Guru,
Sang Agen Perdamaian
Dody Wibowo ; Mahasiswa Doktoral di bidang
Pendidikan Damai,
University of Otago, Selandia
Baru
|
MEDIA
INDONESIA, 08 Mei 2017
PADA 2 Mei
lalu kita memeringati Hari Pendidikan Nasional. Pada tanggal itu kita juga
memperingati kelahiran tokoh pendidikan Indonesia, Ki Hadjar Dewantara. Salah
satu pesan yang diberikan beliau untuk para pendidik ialah Ing ngarsa sung
tuladha, ing madya mangun karsa, tut wuri handayani. Kalimat dalam bahasa
Jawa yang mengajak para pendidik untuk bisa memberi contoh yang baik, bekerja
bersama pembelajar sambil tak lupa terus memotivasi, dan memberi kepercayaan
kepada pembelajar sambil tetap mengawasi dan mendukung.
Pendidik dalam
lingkup pendidikan formal ialah guru. Guru menjadi agen perubahan yang utama
di dalam kelas, yang mendampingi anak didik bertransformasi ke arah yang
lebih baik. Untuk itu, menurut Association
of Childhood Education International (1997) guru harus mampu menumbuhkan
dan mendorong interaksi sosial yang positif di antara anak didiknya dan tak
lupa juga membangun hubungan kolaborasi yang positif dengan orangtua dan
masyarakat yang lebih luas dalam rangka mendukung pembelajaran anak didik.
Tantangan untuk guru
Pendidikan di
Indonesia sesuai dengan Undang-undang No 20 Tahun 2003 tentang Sistem
Pendidikan Nasional menginginkan agar manusia Indonesia menjadi manusia yang
memiliki kecerdasan intelektual dan watak yang baik.
Dalam kata
lain, manusia Indonesia diharapkan menjadi manusia yang damai, yang mampu
menggunakan akal pikiran dan memanfaatkan ilmu untuk kebaikan, bukan hanya
untuk diri sendiri melainkan juga bagi masyarakat luas dan lingkungan.
Tugas yang
diamanatkan undang-undang kepada para guru penuh dengan tantangan, apalagi
dalam situasi Indonesia dan dunia saat ini.
Tantangan-tantangan
tersebut antara lain menguatnya radikalisme dan intoleransi, sentimen
kelompok, dan semakin maju pesatnya teknologi yang beberapa di antaranya
malah digunakan untuk keburukan.
Lalu bagaimana
cara guru menyikapi tantangan yang ada agar tujuan pendidikan nasional bisa
tercapai?
Untuk
menghadapi tantangan-tantangan yang disebut di atas, penguasaan materi dan
metode mengajar belumlah cukup.

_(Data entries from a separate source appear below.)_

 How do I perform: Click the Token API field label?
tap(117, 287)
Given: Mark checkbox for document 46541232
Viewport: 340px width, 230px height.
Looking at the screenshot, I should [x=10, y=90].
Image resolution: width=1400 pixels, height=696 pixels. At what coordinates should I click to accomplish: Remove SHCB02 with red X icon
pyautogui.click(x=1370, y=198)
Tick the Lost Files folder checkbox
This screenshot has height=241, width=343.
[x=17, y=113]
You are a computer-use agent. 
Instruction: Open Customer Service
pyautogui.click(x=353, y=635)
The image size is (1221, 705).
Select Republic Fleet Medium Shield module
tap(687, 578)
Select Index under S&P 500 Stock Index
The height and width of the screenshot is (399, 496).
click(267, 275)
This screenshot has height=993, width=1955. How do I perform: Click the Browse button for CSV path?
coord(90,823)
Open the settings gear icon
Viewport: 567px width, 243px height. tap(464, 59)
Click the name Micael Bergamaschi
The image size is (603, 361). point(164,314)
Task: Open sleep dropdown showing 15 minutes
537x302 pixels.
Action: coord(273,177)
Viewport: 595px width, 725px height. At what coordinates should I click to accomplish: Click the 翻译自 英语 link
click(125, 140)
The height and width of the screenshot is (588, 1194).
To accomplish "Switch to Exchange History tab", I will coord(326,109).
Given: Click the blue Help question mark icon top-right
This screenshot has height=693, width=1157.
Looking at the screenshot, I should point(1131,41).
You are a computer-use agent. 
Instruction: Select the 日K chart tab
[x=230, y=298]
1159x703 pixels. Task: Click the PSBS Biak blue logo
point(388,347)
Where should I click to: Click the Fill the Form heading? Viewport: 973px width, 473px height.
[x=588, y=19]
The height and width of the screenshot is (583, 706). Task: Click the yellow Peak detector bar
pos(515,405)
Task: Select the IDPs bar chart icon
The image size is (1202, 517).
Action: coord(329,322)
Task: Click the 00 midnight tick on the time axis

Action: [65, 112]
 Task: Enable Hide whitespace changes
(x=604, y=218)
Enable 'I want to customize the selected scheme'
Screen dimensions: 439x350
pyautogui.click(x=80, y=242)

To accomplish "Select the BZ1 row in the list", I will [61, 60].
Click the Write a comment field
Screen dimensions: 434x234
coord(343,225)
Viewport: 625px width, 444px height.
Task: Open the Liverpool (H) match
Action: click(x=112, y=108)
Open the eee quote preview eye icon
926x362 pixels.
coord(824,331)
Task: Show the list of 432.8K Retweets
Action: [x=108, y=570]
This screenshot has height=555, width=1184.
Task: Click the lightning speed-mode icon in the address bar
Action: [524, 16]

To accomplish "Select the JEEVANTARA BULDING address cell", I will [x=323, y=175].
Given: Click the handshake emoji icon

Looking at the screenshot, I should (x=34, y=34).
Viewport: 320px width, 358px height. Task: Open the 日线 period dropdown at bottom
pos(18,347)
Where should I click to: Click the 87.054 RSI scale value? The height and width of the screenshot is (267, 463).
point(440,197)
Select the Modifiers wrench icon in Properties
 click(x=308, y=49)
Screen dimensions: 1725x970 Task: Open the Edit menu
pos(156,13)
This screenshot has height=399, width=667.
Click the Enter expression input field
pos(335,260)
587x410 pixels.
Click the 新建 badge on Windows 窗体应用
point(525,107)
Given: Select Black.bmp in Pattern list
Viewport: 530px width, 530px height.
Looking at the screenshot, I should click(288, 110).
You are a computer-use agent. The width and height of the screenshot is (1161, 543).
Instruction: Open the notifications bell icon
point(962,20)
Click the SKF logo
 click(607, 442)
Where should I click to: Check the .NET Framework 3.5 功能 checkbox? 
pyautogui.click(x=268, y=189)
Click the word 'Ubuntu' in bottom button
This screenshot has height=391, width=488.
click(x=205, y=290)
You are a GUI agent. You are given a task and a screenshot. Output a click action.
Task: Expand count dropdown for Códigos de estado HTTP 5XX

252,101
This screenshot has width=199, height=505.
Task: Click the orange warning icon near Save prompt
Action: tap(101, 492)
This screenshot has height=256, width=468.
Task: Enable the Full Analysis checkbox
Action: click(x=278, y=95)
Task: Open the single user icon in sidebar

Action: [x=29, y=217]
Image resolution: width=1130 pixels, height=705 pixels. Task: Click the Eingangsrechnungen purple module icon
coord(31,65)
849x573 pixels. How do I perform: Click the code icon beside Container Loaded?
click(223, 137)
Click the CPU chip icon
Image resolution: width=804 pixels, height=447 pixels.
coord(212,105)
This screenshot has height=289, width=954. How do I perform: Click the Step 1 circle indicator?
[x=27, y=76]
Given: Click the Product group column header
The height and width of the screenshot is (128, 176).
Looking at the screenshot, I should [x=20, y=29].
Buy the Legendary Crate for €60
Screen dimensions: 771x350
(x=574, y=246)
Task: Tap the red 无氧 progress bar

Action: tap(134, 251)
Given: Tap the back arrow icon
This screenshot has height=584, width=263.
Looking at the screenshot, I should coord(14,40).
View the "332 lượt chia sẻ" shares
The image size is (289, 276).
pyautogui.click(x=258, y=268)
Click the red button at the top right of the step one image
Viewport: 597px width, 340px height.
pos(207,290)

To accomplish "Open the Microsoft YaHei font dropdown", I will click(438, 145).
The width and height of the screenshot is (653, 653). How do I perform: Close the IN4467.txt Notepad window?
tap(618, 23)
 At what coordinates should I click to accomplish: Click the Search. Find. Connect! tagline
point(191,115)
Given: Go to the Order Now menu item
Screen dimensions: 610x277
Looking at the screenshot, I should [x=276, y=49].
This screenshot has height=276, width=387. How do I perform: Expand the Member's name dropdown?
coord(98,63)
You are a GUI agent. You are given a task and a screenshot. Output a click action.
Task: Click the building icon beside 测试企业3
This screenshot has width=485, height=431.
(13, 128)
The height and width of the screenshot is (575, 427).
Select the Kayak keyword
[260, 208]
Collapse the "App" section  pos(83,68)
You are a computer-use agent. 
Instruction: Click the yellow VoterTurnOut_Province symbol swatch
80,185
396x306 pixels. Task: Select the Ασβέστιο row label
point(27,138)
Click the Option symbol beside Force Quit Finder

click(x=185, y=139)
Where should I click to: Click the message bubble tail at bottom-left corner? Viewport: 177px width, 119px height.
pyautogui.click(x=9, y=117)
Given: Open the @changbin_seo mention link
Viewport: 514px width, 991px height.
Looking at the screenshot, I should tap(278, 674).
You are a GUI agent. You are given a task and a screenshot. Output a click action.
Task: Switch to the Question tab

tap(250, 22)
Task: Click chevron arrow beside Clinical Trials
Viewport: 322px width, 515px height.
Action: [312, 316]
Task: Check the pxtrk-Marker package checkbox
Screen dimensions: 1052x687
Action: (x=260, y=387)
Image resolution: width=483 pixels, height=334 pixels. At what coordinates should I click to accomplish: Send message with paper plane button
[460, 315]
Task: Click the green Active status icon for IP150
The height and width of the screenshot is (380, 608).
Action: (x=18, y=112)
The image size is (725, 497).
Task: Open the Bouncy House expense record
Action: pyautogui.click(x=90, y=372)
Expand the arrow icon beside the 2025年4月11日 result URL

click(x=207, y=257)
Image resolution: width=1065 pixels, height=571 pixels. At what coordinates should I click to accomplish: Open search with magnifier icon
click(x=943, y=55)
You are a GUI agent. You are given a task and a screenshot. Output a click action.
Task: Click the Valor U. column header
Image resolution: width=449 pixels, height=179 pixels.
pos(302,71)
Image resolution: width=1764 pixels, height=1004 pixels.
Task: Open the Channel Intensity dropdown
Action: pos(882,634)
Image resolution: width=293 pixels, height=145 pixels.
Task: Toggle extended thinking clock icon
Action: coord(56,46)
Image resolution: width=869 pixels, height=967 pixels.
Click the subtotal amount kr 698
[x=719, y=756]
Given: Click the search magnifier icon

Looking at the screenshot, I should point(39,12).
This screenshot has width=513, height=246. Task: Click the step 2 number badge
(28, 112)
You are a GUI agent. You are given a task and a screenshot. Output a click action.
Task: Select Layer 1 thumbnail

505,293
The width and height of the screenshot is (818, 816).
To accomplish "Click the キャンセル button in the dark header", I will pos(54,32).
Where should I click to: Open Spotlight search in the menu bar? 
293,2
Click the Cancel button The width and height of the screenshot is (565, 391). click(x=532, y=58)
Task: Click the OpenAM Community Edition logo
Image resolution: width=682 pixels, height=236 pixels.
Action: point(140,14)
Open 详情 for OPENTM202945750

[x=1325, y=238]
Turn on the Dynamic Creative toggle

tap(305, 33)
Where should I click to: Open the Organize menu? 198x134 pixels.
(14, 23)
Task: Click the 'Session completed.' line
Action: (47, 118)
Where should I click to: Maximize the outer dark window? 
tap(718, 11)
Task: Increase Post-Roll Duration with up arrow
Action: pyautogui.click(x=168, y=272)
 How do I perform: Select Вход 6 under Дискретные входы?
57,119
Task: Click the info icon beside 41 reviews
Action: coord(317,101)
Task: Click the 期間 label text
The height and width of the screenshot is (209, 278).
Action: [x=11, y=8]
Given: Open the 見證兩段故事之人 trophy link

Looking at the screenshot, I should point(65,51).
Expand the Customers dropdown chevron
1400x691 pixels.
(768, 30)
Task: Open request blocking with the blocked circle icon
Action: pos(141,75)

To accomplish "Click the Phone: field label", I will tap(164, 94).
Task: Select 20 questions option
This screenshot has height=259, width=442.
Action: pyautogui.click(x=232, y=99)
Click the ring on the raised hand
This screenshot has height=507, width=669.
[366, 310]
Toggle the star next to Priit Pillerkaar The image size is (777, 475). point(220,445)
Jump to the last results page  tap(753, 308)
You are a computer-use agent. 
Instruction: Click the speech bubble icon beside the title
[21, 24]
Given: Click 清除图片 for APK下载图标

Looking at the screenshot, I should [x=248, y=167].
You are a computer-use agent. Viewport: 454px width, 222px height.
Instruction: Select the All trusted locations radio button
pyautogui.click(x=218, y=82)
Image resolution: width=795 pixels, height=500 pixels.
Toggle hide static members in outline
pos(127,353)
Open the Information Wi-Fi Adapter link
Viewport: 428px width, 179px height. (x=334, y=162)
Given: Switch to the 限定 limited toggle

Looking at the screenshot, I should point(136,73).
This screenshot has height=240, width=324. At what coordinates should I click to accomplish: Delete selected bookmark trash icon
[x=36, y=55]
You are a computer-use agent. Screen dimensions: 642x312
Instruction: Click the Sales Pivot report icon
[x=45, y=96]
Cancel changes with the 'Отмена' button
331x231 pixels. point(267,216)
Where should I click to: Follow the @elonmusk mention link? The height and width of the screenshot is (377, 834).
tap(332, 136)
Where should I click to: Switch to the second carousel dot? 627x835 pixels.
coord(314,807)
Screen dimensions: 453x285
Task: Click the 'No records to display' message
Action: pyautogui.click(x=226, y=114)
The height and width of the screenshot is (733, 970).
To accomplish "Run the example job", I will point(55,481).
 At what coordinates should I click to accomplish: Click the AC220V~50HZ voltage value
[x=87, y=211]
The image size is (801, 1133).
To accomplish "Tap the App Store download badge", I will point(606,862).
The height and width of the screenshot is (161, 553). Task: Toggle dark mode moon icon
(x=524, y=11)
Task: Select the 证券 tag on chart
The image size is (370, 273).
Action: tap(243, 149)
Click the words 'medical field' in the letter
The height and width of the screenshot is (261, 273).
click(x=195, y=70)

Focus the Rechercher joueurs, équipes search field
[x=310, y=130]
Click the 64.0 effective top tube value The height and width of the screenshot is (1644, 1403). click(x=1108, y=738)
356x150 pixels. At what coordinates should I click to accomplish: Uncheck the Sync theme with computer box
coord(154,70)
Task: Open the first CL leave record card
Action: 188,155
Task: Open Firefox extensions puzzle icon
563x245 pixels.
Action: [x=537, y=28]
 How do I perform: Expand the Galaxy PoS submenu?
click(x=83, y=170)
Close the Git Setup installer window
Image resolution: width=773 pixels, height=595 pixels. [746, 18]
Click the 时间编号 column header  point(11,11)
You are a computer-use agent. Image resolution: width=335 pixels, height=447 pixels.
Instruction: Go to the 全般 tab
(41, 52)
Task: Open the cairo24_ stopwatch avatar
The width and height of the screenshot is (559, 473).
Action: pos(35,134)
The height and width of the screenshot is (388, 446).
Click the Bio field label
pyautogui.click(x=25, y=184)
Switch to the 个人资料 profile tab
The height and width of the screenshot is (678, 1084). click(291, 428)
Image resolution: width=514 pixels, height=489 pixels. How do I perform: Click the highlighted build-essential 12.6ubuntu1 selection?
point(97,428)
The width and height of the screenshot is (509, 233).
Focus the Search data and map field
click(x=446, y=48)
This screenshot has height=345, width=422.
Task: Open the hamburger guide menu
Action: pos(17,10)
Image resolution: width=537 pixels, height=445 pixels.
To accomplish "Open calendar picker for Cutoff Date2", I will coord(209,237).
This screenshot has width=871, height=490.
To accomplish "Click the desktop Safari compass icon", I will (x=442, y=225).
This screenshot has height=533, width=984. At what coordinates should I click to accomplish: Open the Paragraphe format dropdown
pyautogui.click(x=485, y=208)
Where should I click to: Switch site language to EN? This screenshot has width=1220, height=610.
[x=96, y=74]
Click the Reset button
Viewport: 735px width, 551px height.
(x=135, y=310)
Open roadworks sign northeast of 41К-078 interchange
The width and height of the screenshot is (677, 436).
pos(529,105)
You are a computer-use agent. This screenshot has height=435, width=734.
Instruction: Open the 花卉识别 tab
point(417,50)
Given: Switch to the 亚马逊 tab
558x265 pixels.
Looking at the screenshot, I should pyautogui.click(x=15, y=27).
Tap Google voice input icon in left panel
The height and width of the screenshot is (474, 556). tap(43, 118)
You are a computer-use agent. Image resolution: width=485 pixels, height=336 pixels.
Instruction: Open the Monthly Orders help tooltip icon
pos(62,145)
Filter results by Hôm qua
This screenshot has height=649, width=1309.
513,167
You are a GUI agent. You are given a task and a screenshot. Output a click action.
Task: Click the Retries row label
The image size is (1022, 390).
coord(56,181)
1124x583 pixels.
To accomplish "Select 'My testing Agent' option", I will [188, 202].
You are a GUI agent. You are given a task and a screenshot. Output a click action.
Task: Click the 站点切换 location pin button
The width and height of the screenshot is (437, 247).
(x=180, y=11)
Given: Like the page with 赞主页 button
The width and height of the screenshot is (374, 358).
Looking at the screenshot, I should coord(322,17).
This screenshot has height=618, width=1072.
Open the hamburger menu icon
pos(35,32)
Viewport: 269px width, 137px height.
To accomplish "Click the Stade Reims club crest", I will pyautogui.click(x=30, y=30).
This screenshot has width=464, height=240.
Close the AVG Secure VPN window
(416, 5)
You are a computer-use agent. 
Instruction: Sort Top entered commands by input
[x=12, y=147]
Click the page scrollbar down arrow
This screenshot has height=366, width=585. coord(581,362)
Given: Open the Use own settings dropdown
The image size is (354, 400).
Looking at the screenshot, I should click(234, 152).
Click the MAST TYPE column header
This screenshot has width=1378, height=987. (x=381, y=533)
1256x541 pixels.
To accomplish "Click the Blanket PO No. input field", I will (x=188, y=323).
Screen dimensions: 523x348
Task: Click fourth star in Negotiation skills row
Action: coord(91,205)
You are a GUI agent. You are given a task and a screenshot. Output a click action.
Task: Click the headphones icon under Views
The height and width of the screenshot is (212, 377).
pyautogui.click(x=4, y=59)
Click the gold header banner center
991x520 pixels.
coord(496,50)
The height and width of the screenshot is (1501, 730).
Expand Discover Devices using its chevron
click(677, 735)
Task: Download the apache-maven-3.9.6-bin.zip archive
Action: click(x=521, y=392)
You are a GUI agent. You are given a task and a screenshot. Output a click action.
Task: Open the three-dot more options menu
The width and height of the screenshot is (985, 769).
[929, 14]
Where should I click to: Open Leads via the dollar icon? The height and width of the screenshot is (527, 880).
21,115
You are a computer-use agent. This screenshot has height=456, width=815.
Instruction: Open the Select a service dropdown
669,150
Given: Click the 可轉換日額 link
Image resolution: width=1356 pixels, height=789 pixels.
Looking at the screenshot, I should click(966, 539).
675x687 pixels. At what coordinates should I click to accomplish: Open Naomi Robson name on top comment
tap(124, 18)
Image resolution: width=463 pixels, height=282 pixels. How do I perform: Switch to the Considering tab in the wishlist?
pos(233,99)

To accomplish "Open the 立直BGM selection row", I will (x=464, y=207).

Guru perlu melengkapi diri dengan pemahaman
tentang nilai-nilai universal, seperti kebebasan, keadilan, hak asasi
manusia, kesetaraan gender, toleransi , dan penghargaan atas hak hidup
(Begum, 2012).
Nilai-nilai
tersebut, yang merupakan nilai-nilai penyusun budaya damai, perludiinternalisasi
dalam diri para guru (Deveci, Yilmaz, dan Kardag, 2008) sehingga nantinya
terefleksi dalam aktivitas guru dalam pembelajaran (Forde dkk., 2006).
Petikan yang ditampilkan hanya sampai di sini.